The Kitchen
512 West 19th Street, 212-255-5793
Chelsea
October 30 - December 20, 2008
Reception: Thursday, October 30, 6 - 8 PM
Web Site
The Kitchen presents an exhibition by Los Angeles-based painter, sculptor, performer and videomaker Rodney McMillian, whose work examines the socio-political dimensions of power associated with cultural, racial, and economic issues. Using Cormac McCarthy’s postapocalyptic tale The Road as a point of departure, McMillian’s untitled installation conjures up his own imagined, battered landscape by bringing together discarded furniture and historical ephemera with his own abstract, gestural paintings. Curated by Rashida Bumbray, the exhibition features a sound piece composed by Stefan Tcherepnin and choreography by Taisha Paggett and will be on view from October 30— December 20, 2008.
The desolate panorama McMillian creates through this constellation of painting, photography and sculpture is suggestive of a sacred chapel or memorial space that calls attention to the roles so many anonymous individuals have played in history. For the installation, McMillian has gathered nameless photographic portraits from antique stores. The pictures are stacked in vertical columns and interspersed on the gallery’s walls with floor-to-ceiling canvases laden with a combination of red, black and white latex and acrylic paints.
The sculptural nexus of the exhibition—a ragged chair and rug also coated in paint—is surmounted by a sixpointed, vaulted paper canopy. Through allusion, McMillian connects conventional practices like churchgoing with more subtle belief systems, including those underlying American Romantic landscape painting, which mirrored the expansionist impulses of 19th century “manifest destiny.” McMillian also suggests how such undercurrents can be evident in new forms today, whether in the proliferation of the religious right or in current foreign policies.

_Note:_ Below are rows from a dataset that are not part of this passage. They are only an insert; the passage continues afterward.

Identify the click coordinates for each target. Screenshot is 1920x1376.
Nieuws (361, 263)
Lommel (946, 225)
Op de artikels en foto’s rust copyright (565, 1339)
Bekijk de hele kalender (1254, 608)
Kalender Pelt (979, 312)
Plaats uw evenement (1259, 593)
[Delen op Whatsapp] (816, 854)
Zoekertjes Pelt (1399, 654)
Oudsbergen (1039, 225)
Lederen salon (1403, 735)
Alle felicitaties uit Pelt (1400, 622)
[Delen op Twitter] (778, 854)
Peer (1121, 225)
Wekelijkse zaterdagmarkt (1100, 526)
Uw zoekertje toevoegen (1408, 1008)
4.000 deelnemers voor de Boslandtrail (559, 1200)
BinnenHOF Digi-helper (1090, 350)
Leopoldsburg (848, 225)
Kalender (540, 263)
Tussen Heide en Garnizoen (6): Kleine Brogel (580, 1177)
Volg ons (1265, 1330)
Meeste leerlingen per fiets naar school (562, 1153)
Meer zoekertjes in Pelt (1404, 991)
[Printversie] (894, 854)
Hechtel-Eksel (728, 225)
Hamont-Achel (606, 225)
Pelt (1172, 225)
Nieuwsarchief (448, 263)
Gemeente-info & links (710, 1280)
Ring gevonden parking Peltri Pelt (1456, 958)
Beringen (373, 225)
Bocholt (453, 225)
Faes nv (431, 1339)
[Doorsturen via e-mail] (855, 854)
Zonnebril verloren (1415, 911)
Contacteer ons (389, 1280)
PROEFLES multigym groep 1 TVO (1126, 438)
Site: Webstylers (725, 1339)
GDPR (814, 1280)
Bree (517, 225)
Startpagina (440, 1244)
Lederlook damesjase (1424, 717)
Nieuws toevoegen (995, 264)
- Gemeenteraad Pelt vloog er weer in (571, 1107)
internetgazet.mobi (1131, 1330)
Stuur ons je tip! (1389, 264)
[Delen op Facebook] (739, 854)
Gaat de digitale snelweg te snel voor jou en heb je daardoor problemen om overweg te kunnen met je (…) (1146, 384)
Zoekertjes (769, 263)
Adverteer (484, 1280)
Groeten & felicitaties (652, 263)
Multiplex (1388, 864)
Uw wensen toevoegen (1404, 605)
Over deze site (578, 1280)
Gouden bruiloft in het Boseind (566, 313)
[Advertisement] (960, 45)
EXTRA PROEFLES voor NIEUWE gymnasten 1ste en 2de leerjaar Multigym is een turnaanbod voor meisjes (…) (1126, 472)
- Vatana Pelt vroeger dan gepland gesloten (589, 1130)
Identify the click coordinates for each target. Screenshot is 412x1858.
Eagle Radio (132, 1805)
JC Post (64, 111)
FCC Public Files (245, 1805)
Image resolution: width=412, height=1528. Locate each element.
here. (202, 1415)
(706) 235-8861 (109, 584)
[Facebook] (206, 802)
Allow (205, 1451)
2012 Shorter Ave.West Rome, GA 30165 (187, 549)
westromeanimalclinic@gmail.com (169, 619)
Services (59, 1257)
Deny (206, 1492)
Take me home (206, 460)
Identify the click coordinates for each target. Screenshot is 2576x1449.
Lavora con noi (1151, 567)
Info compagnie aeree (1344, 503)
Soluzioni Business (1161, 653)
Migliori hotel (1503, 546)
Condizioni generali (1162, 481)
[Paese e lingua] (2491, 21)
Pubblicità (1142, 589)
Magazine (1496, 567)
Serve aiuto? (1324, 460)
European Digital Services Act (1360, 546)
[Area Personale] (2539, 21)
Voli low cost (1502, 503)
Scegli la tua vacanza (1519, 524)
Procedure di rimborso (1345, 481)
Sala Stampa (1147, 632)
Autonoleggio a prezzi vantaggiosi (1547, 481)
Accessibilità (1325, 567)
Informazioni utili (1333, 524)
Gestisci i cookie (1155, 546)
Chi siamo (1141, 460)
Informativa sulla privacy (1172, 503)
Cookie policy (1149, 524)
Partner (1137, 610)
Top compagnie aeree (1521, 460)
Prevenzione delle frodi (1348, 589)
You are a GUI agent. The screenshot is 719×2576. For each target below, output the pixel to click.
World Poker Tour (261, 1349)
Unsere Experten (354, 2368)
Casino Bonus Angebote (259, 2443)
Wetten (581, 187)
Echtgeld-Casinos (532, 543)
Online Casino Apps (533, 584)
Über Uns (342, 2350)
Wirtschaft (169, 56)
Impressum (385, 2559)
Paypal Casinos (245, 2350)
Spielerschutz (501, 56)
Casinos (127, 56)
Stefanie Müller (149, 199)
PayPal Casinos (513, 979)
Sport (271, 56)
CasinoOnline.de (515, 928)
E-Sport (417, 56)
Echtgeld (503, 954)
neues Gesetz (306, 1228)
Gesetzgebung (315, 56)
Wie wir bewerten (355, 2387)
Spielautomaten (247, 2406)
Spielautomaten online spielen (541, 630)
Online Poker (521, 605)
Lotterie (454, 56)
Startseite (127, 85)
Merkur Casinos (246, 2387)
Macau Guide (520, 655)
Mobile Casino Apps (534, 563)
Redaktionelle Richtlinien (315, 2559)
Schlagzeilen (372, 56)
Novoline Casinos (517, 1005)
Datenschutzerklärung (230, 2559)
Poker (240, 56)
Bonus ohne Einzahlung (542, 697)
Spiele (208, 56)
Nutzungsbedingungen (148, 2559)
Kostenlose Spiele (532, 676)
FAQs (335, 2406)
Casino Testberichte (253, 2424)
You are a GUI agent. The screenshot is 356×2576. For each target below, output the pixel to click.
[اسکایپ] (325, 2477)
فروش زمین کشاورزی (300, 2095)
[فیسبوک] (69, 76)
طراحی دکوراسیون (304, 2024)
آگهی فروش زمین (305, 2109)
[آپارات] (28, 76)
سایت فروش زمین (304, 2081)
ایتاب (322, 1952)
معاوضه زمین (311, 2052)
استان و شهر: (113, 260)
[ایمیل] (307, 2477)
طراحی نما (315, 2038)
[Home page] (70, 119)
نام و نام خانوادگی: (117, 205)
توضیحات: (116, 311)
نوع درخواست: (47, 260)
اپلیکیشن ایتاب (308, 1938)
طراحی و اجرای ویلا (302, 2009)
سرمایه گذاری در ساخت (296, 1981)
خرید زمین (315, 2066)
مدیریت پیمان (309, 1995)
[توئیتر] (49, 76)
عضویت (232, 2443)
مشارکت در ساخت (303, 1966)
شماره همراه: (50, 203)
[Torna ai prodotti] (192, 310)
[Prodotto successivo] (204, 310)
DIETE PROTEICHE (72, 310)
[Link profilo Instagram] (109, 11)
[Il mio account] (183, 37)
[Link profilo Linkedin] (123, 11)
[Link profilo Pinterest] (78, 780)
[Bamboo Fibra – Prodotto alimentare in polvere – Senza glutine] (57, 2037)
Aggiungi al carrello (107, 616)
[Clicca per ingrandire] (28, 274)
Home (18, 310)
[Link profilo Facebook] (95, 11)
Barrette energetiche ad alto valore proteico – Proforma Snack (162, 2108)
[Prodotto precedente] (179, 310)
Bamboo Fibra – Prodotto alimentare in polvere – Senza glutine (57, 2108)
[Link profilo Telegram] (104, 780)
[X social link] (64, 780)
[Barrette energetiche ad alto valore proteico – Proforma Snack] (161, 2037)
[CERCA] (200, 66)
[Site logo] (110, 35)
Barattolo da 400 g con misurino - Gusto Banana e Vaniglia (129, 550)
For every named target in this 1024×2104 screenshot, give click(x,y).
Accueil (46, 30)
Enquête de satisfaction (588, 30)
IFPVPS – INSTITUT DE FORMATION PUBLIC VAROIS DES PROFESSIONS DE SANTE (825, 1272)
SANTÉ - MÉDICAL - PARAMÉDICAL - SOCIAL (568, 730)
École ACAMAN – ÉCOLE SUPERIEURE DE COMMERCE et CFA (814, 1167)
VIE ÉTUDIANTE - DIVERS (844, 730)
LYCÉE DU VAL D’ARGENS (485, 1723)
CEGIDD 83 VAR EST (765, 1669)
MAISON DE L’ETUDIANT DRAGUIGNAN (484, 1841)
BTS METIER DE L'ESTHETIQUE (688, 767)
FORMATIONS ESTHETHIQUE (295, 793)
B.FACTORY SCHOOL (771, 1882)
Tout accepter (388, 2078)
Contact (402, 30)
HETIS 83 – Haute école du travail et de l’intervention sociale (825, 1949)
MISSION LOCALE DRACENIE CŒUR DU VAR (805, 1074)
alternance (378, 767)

The sound component to the installation, Pelicans in Texas, by Stefan Tcherepnin, is a synthesizer-based minimalist composition that pulses back and forth between silence and a cacophonous, yet oddly meditative, sounds. Bass frequencies and recurring dissonances bounce throughout the space, permeating the installation. Formally trained in both painting and foreign affairs, Rodney McMillian juxtaposes a variety of media in his exhibitions and performances—from realist paintings to found objects and video—resisting adherence to a single creative practice. These strategies provide a language to examine an idea of history as a non-linear construction, consumerism and pop culture. McMillian was born in Columbia, SC, in 1969 and currently lives and works in Los Angeles, CA. He received his MFA from the California Institute of the Arts, Valencia, CA, in 2005. He has had solo exhibitions at Neuer Aachener Kunstverein (NAK), Aachen, Germany (2007); Susanne Vielmetter Los Angeles Projects, Culver City, CA (2006, 2003); and Triple Candie, New York, NY (2003), among others. His group exhibitions include the Whitney Biennial, Whitney Museum of American Art, New York, NY (2008); Rodney McMillian and Olga Koumoundouros: On a Porch, LAXART, Los Angeles, CA (2007); and Painting in Tongues, Museum of Contemporary Art, Los Angeles, CA (2006). He was recently awarded the William H. Johnson Prize by The William H. Johnson Foundation for the Arts (2007).